HERANÇA MAL RESOLVIDA

Janaína Penalva, professora de direito constitucional da UnB (Universidade de Brasília), afirma que a Lei de Segurança Nacional entrou em desuso logo após a promulgação da Constituição de 1988, mas depois voltou a aparecer em indiciamentos contra movimentos sociais, especialmente ligados à reforma agrária e de esquerda. De lá para cá, o uso foi se banalizando.

“Enquanto na década de 90 e início dos anos 2000 a lei era usada contra membros de associações e coletivos progressistas, à esquerda do espectro político e ligados à questão da reforma agrária, nos últimos anos o alvo são atuações políticas mais individuais. A aplicação da lei varia conforme a crítica se organiza. É uma vigilância que se adapta ao perfil do vigiado ou da vigiada”, diz.

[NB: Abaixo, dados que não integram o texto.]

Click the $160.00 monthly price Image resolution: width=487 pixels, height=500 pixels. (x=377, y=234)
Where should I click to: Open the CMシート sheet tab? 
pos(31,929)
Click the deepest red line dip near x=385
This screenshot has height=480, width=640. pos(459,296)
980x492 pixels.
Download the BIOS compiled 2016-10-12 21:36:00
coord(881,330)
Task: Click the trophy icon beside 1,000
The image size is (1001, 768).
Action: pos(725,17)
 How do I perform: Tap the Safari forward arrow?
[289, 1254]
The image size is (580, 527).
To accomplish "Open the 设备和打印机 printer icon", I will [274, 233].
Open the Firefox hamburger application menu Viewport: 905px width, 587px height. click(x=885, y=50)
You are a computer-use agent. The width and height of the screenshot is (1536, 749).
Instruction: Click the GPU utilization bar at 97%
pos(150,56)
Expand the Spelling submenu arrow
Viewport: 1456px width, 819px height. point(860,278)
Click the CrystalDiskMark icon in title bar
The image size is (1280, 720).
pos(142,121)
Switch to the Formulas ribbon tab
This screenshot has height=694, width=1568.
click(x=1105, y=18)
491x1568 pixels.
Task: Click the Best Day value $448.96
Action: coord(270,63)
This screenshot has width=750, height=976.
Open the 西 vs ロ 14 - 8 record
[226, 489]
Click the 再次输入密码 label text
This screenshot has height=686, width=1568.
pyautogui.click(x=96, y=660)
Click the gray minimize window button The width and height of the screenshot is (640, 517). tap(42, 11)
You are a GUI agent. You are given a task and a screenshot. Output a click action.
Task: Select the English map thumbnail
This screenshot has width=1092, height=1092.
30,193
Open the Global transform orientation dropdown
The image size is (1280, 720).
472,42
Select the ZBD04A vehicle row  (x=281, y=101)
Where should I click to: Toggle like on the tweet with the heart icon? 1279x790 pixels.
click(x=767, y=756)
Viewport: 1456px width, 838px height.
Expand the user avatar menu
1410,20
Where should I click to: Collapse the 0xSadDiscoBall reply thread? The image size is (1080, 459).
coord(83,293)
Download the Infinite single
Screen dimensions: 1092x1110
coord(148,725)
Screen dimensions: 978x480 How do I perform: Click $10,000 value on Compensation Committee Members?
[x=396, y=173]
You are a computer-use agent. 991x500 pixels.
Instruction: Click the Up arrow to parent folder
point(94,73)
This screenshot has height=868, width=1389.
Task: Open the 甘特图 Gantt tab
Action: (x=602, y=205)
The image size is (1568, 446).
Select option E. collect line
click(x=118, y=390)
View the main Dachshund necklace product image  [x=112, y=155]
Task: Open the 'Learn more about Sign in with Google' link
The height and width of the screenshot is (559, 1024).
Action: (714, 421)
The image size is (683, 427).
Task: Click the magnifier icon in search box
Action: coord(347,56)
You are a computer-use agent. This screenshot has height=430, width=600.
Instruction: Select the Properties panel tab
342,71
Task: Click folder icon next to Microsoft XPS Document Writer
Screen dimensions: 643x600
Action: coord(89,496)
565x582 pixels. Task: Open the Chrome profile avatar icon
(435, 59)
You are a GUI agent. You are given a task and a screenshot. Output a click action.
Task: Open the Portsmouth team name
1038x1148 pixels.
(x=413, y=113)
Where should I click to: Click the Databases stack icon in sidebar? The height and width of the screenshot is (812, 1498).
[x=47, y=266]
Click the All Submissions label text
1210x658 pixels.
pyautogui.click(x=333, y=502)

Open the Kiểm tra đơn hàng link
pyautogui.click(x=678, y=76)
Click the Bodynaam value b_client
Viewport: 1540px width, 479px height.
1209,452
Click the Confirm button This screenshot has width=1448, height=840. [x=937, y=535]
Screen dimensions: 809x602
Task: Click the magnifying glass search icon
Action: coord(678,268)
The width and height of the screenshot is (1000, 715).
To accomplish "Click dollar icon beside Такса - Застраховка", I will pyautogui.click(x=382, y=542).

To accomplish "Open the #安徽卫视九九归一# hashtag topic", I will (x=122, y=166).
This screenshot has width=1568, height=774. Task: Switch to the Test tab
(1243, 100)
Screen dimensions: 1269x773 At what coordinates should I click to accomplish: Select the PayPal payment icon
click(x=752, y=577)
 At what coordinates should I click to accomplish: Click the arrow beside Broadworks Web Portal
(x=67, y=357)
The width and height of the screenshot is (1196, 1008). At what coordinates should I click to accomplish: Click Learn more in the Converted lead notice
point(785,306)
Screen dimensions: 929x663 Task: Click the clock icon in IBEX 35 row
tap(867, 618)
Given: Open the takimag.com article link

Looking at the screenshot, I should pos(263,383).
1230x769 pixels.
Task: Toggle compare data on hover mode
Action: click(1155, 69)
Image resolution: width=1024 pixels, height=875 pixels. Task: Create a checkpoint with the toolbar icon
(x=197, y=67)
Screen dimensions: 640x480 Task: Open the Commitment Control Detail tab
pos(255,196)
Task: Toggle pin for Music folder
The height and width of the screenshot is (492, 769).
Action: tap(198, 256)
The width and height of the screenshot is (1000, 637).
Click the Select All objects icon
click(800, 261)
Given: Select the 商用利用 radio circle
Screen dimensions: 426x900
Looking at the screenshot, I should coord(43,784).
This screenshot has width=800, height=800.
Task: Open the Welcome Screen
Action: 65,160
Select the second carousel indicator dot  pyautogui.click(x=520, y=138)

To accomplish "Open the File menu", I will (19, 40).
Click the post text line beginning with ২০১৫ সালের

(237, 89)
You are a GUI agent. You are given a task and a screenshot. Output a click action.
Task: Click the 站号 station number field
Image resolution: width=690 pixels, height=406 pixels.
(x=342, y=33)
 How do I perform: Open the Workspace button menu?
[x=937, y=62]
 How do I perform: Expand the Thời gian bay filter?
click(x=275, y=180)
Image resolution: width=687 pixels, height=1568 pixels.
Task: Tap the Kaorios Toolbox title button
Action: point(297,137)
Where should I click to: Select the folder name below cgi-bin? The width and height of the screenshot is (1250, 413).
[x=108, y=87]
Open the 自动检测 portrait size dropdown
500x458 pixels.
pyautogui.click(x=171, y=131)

Já houve diversas tentativas de revogar a LSN por meio do Congresso, sem sucesso. Em 1991, o então deputado Hélio Bicudo, morto em 2018, propôs revogar a norma e incluir, no Código Penal, crimes contra o Estado democrático de direito. Em 2002, o então ministro da Justiça, Miguel Reale Júnior, enviou uma proposta ao Congresso para revogar a lei e abandonar o uso da terminologia “segurança nacional”, típica da ditadura.

Em 2014, o relatório final da Comissão Nacional da Verdade recomendou revogar a norma, que segundo o colegiado refletia “as concepções doutrinárias que prevaleceram no período de 1964 a 1985”. Atualmente, há cerca de 3 dezenas de propostas legislativas para alterar ou revogar a lei.

No Supremo, há pelo menos duas ações pedindo que a Corte analise a constitucionalidade da lei, uma do PSB e outra do PTB. O relator de ambas é o ministro Gilmar Mendes. Em 8 de março, ele solicitou que o Palácio do Planalto e o Congresso se manifestem sobre as ações, e aguarda as respostas para dar andamento ao processo.

Quinalha, da Unifesp, avalia que será difícil o STF deixar de analisar o tema neste momento. “Com um governo autoritário como o de Bolsonaro mobilizando essa lei, ela volta à centralidade do debate político e jurídico, e o STF terá que enfrentar. Tomara que atualize os dispositivos, para que possamos ter uma legislação de defesa do Estado de direito e da democracia, que é o uso que está sendo feito em relação ao Daniel Silveira. E que a lei não reproduza mais dispositivos de exceção, como os que o governo Bolsonaro está mobilizando”, diz.